— Requirement A —
After the forum thread on grain mills come a set of entries. Reproduce every line of those entries, omitting nothing, and offset each coordinate value in the answers by 124.

# GRAIN MILLS/Homemade Flour



## kokopuffs (Aug 4, 2000)

Anyone ever had experience using a grain mill? Is there an improvement in flour (bread) flavor over storebought flour?


----------



## papa (Oct 5, 2001)

Dear kokopuffs:

I have been using the same flour mill for the last ten years. It is made by Kenwood and it works as an attachement to the Kenwood KM800 mixer that I have. This machine has worked perfectly for me. I wouldn't consider anything else. I use it twice every day.

Freshly ground flour retains its nutrients much better than prepackaged ones that you buy in the market. I have found it also to be better because I can control the coarse of the flour and it allows me also to experiment with different mixes.


----------



## kimmie (Mar 13, 2001)

Has anyone had experience with the Kitchenaid one? I suppose it's quite similar to papa's attachment for the *Kenwood KM800 mixer/B] isn't it?

[ May 29, 2001: Message edited by: Kimmie ]*


----------



## isa (Apr 4, 2000)

I would love to have the grain mill. I wonder if it is easy to find grains to mill.


----------



## kokopuffs (Aug 4, 2000)

Iza:

Whole, unground grains, can be found at your local health foods store. Check under health food and organic foods in the Yellow Pages.


----------



## isa (Apr 4, 2000)

Thnaks Koko I'll check it out before buying the mill.


----------



## kokopuffs (Aug 4, 2000)

To all:

Grain mills can be purchased new/used at the EBAY online auction. I've had great luck with EBAY.

[ June 03, 2001: Message edited by: kokopuffs ]


----------



## risa (May 11, 2001)

I've been doing research on attachments for my new Kenwood mixer and pricing out the attachments. The grain mill is on sale at Amazon.com for $59.99 (regular is $94.45). I was tempted to buy it because it's such a good price, but I was having a hard time imagining myself using it. I think I will buy it now after reading this post.

— Requirement B —
Continue the forum thread on grain mills from the point at which it stops.

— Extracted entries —
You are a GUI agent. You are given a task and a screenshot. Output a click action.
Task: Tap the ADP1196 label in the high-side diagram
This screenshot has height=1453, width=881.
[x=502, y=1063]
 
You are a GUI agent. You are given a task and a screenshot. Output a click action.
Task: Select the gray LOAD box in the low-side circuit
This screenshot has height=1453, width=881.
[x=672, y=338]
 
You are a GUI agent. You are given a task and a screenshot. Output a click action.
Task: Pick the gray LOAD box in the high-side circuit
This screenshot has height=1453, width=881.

— Task response A —
You are a GUI agent. You are given a task and a screenshot. Output a click action.
Task: Tap the ADP1196 label in the high-side diagram
This screenshot has height=1453, width=881.
[x=626, y=1187]
 
You are a GUI agent. You are given a task and a screenshot. Output a click action.
Task: Select the gray LOAD box in the low-side circuit
This screenshot has height=1453, width=881.
[x=796, y=462]
 
You are a GUI agent. You are given a task and a screenshot. Output a click action.
Task: Pick the gray LOAD box in the high-side circuit
This screenshot has height=1453, width=881.

— Task response B —
Papa: do you have any of the other attachments? If so, how do you like them?


----------



## papa (Oct 5, 2001)

Dear Risa:

I love my kenwood and its attachements. If you go to Amazon.com you can read my review of the Kenwood KM800 and of the attachements that I have purchased for it.

This machine is the only one that I recommend on my site and believe me, I do not take that responsibility very easily.


----------



## kylew (Aug 14, 2000)

This is very tempting. Here's my question. It seems that much of successful bread baking depends on the protien level of the flour, ranging anywhere from 10%-14%. If you are milling your own flour how do you know what the protien level is?


----------



## mudbug (Dec 30, 1999)

KyleW,

Look here for a comprehensive article on *Flour Analysis And Grading*.


----------



## papa (Oct 5, 2001)

Dear Kyle W:

Honestly, I have no idea! I guess, I have been lucky so far because my bread comes out fine.


----------



## kylew (Aug 14, 2000)

Wow cchiu, that's a mouthful. It's full of info and will take some time to digest. Thanks!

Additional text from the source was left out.